Problem
Elasticsearch search latency degrades over time (from ~2 ms to fluctuations to 50-100 ms until we get circuit_breaking_exceptions.
Current Fix
When we restart our Node.js process (runs within Kubernetes on AWS) latency drops to ~2 ms again until the problem shows its ugly face again.
Stack
Node.js 14, latest elasticsearch-js client, latest Express, Alpine Linux, etc.

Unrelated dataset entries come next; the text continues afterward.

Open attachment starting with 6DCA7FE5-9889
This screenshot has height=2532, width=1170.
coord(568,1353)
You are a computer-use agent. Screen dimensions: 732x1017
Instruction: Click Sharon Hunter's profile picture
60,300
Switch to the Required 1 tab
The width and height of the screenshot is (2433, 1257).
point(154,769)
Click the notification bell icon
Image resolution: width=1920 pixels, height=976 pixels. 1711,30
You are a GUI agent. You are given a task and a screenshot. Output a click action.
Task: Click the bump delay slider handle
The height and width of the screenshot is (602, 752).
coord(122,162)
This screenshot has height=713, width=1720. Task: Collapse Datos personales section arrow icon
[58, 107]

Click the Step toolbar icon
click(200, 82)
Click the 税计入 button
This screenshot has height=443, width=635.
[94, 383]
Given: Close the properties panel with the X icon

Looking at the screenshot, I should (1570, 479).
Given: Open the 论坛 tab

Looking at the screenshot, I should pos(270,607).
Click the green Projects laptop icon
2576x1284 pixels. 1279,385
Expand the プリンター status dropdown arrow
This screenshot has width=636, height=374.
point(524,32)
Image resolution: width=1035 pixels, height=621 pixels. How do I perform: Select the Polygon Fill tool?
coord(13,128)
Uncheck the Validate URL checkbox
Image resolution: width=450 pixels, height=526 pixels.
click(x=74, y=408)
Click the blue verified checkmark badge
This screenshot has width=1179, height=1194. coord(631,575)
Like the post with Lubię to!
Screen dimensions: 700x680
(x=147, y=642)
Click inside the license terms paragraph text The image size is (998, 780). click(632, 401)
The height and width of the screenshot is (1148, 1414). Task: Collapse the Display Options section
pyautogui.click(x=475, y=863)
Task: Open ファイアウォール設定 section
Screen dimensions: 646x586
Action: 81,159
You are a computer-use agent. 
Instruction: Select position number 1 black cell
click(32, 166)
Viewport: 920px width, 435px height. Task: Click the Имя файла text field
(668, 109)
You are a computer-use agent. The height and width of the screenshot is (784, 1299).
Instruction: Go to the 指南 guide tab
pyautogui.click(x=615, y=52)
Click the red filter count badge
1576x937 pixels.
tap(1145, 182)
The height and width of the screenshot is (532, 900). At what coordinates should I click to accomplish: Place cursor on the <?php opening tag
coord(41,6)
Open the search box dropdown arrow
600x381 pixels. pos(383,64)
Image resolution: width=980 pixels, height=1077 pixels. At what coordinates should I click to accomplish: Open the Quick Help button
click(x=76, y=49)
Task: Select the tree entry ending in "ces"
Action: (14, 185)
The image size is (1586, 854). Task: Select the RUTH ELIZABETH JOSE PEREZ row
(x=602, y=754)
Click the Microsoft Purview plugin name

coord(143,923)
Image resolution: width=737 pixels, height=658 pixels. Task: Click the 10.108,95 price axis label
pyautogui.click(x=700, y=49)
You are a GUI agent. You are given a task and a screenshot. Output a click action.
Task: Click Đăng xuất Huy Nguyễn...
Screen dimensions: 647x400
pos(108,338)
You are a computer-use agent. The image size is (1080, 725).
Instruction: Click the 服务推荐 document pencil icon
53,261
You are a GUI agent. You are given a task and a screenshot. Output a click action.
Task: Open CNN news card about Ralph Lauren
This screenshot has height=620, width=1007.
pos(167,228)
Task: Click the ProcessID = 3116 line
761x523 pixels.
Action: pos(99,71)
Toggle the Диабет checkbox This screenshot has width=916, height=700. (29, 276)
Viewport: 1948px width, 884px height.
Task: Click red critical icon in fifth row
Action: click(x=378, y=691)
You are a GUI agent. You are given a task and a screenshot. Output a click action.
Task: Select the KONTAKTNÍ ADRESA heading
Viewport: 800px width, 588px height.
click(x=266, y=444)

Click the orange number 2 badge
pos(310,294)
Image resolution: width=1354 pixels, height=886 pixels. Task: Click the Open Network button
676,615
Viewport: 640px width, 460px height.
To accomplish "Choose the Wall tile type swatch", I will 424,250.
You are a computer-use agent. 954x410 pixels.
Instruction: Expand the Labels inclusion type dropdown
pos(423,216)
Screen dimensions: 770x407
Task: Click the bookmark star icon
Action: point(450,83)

We've tried both CPU Optimized and High IO optimized.
Scale
We have around 100-150 requests per second to the ES cluster. Every query is unique with a unique latitude+longitude. I could show the mappings and queries on request but I'm thinking it's not related to them since a Node.js restart "fixes" it. If our queries were non-performant we ought to see it all the time, consistently, I'm thinking.
Solution
We reindex all of our documents every 20 minutes and then update aliases in a cronjob. We have three indexes, one with ~1k documents, one with ~60k documents and one with around 60-70k documents.
Our client:
const {Client} = require('@elastic/elasticsearch');
const options = {
maxRetries: 1,
requestTimeout: 1500,
agent: {
timeout: 1500
},
cloud: {
id: process.env.ELASTICSEARCH_CLOUD_ID
},
auth: {
username: process.env.ELASTICSEARCH_USERNAME,
password: process.env.ELASTICSEARCH_PASSWORD
}
};
module.exports = new Client(options);
Index Settings
await es.indices.create({
index: indexName,
body: {
settings: {
'number_of_shards': 1,
'number_of_replicas': 1,
'refresh_interval': -1,
'index.translog.sync_interval': '30s', // We've tried without this too
'index.translog.durability': 'async', // We've tried without this too
'analysis': analysis
},
mappings
}
});
The reason for refresh_interval -1 is that we refresh manually in the cronjob once it's done.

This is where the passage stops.